> **WHAT THIS TASK INVOLVES**: Rewrite every line of the rows from the one containing "You are a computer-use" through the end of the rows, inclusive, keeping the instructions and adding 107 to each coordinate in the answers. Leave the pictures out of your answer.

Rows on where items appear:

▶

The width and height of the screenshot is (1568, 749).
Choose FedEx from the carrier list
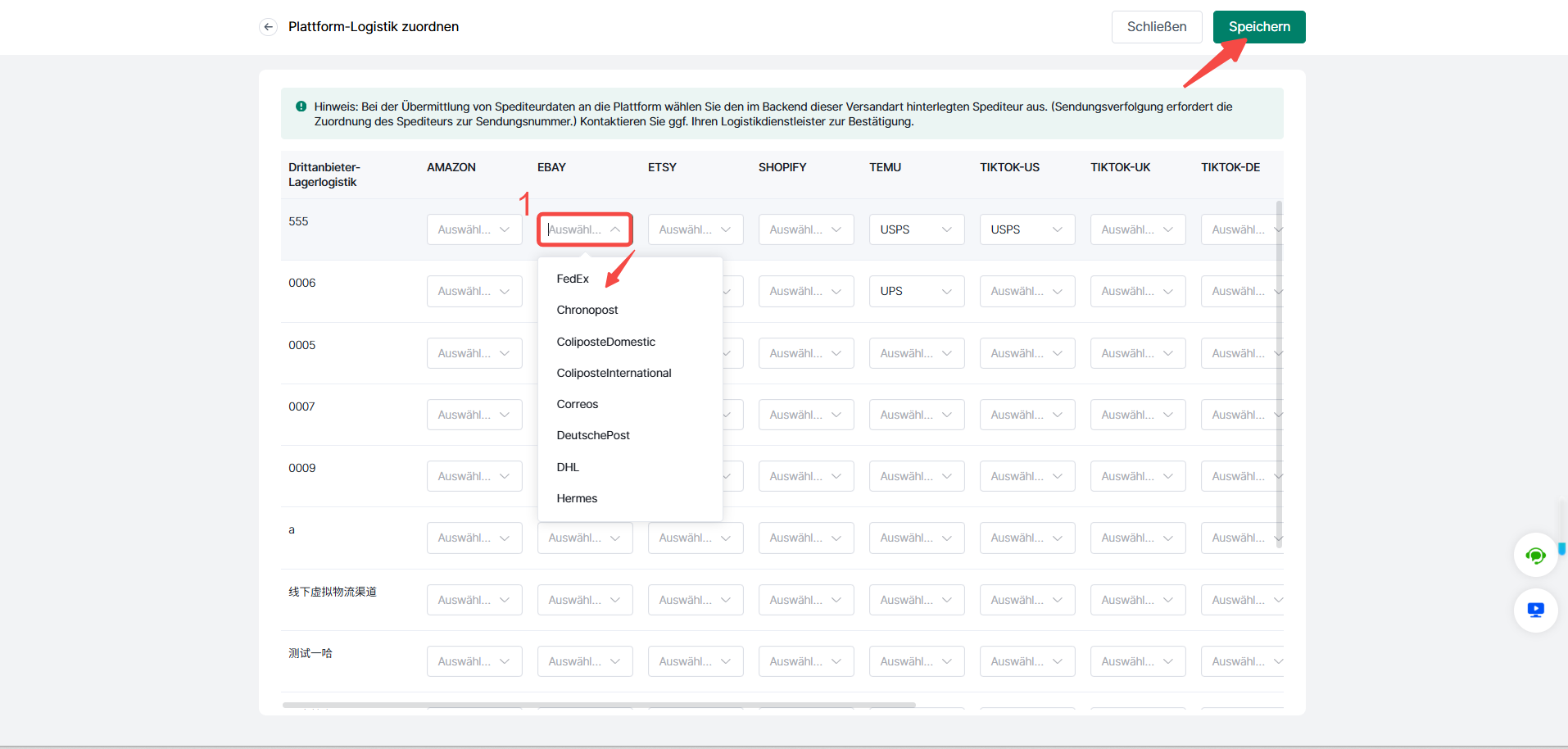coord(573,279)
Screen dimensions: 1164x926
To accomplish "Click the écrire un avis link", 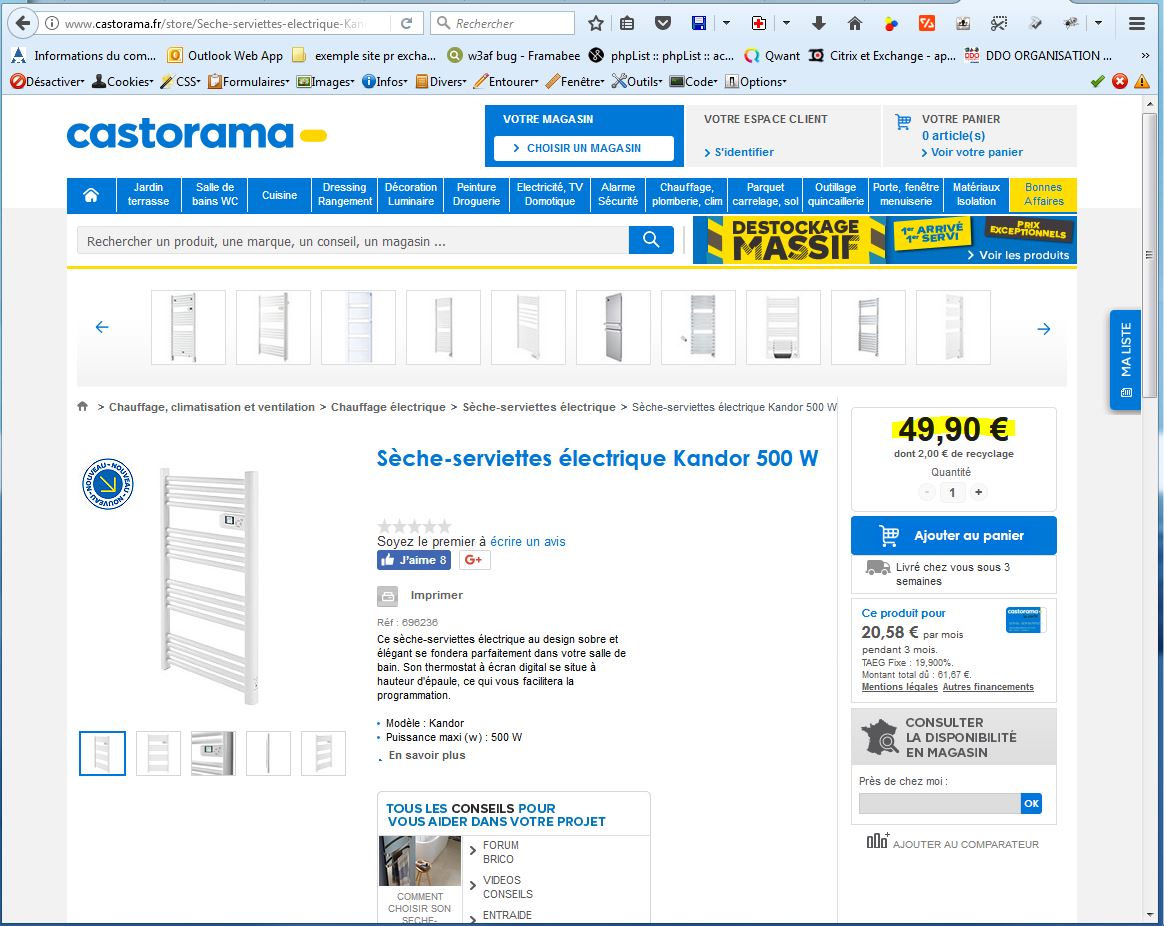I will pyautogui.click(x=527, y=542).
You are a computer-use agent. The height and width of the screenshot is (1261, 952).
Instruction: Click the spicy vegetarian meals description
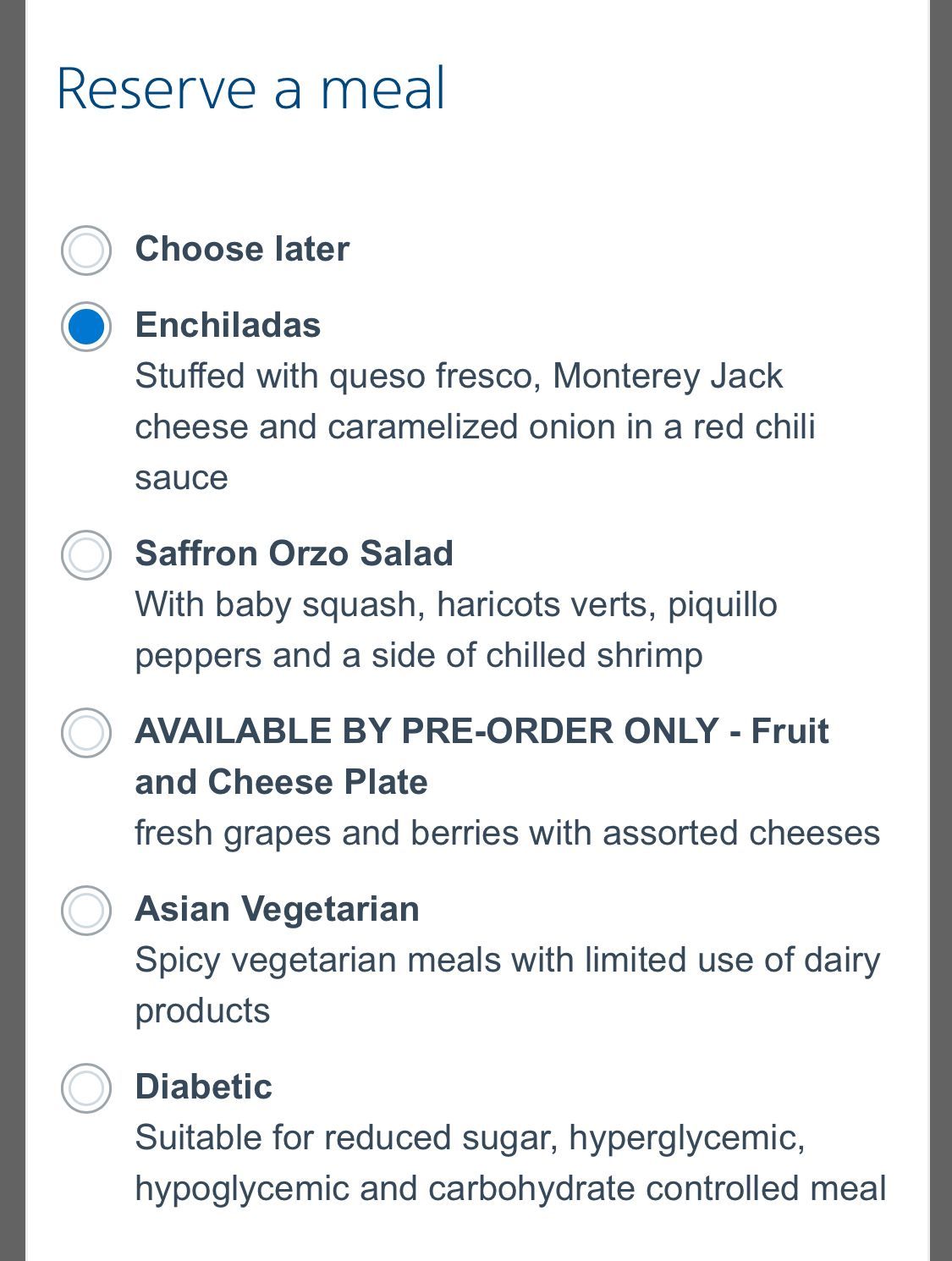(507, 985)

◀

> **SOLUTION FOR THIS EXERCISE**:
You are a computer-use agent. The height and width of the screenshot is (1261, 952).
Instruction: Click the spicy vegetarian meals description
(614, 1092)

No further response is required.